Motivación en la actividad física y el deporte.

“ESTAR MOTIVADO”: UN PAR DE PISTAS SOBRE MOTIVACIÓN

Por: Prof. Marcela Herrera
Máster en Psicología del Deporte
Doctoranda en Psicología del Aprendizaje Humano
Directora Psicoaching
[email protected]

Nunca midas la altura de una montaña hasta que no hayas llegado a la cumbre. Entonces verás que no era tan alta como pensabas.

“Dag Hammarkskjold”

La motivación es una condición fundamental para la actividad física y el deporte, sin la motivación apropiada es muy difícil por ejemplo que un deportista se dedique al deporte con la frecuencia, duración, sacrificio, duración, intensidad, concentración, sobreesfuerzo, sacrificio y constancia que éste requiere.

Sin ir más lejos el hecho de emprender una actividad dirigida en un gimnasio requiere también de que “uno esté motivado” y en general lo requiere cualquier acción. Siguiendo a Roca (2008) cuando hablamos de motivación humana en un lenguaje cotidiano lo hacemos para referirnos que cada persona tiene algo que le mueve a actuar, como concepto psicológico se puede definir como un conjunto de factores internos y externos que nos incitan a realizar una acción (Viadé, 2007).

Algunos estudios nos indican que hay como mínimo dos estilos de motivación: las personas motivadas por la tarea y otras motivadas por el ego/yo. Una misma persona puede responder con cualquiera de los dos estilos en diferentes momentos o en situaciones distintas, pero por norma general un estilo predominará sobre otro. Estos dos estilos reflejan el criterio por el que los sujetos juzgan su competencia y por el que subjetivamente definen el éxito y el fracaso en los contextos de logro, en este caso dentro de un deporte.

Las personas motivadas por la tarea se interesan por lo que hacen. Su satisfacción personal se basa en el trabajo bien hecho. Este tipo de motivación se caracteriza porque la persona no abandona con facilidad la tarea para la que se ha motivado. Una patinadora sobre hielo nos comentaba hace unos años que ella patinaba para evolucionar y lograr saltos, piruetas y ángeles porque le producía una sensación de libertad como pocas y que sabía que esforzándose podría conseguir su ansiado “triple”.

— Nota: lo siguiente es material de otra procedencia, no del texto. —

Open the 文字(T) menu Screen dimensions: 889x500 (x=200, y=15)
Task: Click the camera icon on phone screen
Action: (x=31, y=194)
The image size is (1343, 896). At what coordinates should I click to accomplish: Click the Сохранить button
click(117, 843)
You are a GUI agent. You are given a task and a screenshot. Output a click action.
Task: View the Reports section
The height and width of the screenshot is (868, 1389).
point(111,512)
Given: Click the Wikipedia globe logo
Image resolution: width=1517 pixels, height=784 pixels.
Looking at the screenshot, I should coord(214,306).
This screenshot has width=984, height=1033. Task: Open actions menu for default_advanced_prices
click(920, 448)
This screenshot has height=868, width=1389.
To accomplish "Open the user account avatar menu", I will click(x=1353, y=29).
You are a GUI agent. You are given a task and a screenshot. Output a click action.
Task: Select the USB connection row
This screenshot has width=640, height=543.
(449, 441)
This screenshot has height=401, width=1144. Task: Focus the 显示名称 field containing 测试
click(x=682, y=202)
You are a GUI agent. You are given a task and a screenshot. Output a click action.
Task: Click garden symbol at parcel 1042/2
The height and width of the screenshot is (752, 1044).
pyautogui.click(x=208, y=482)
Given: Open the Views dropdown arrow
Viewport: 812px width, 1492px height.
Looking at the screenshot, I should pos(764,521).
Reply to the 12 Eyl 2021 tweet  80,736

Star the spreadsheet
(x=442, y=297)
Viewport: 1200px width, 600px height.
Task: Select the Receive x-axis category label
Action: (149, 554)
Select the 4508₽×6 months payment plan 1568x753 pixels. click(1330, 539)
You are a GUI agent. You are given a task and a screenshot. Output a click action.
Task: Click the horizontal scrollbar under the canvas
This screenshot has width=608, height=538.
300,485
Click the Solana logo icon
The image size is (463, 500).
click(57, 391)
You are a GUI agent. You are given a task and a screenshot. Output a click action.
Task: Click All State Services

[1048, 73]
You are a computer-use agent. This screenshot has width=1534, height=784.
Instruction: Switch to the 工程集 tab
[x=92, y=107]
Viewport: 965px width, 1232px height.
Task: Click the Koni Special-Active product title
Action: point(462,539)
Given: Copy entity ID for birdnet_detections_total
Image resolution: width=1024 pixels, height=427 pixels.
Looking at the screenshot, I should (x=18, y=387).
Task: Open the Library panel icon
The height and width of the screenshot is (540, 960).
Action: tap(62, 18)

Las personas motivadas por el ego/yo se interesan por la importancia que los demás dan a lo que hacen, la satisfacción personal se basa en la respuesta positiva del entorno deportivo y social. Pierde con facilidad la motivación si cree que lo que hace, aunque tenga éxito no mejora suficiente su prestigio. Un tenista llegó al estudio cabizbajo porque no tenía muy claro porqué entrenaba y se quejaba de que su entrenador nunca le decía nada positivo (eso pudo influir pero no fue solamente este factor). Luego de un diagnóstico inicial vimos que siempre tendía a compararse con otros (en exceso) y que en su discurso aparecía con frecuencia “quiero ser el mejor y quiero hacerlo mejor que mis amigos porque los otros no pueden hacerlo tan bien como yo”.

La motivación no afecta directamente al rendimiento. Pero por norma general provoca un aumento de la capacidad de atención con respecto a las cosas que les motiva. Es decir que si se dan las circunstancias de tener un entrenador con un estilo de comunicación asertivo, que sepa cuáles son sus objetivos y que sabe orientarlos, que el feedback que recibe de su entorno lo refuerza y entrena paralelamente diferentes habilidades como autogestionarse en momentos de presión es probable que la persona no pierda la motivación y que su rendimiento se potencie notablemente.

Lo que si podemos decir que mejora directamente el rendimiento es la percepción sobre las propias habilidades, esta característica la llamamos autoconfianza (Viadé, 2007)

Tenemos que saber también que la motivación varía durante la temporada, pero se pueden establecer algunos criterios que podemos contemplar:
– El éxito debe ser interpretado en términos de superar objetivos propios.
– Establecer metas personales realistas.
– Reconocer las propias limitaciones.
– Experimentar el éxito: orientar las sensaciones y emociones de un éxito personal o grupal.
– Atender a los posibles factores de ansiedad y estrés que podemos experimentar si deseamos alcanzar un objetivo en particular: sobreactivación de los sentidos.
– Reforzar la autoconfianza y la autoeficacia.

Comenzamos con una cita de un escalador y quisiéramos terminar con una cita de Neruda:

Recuerda que cualquier momento
es bueno para comenzar y
que ninguno es tan terrible para claudicar.
Aprende de los audaces,
de los fuertes,
de quien no acepta situaciones,
Aprende a nacer desde el dolor
y a ser más grande
que el más grande de los
obstáculos.

BIBLIOGRAFÍA
– Roca. J (2008) Automotivació, Editorial Paidós. Barcelona.
– Viadé, A (2007). Psicología del Rendimiento. Ediciones UOC.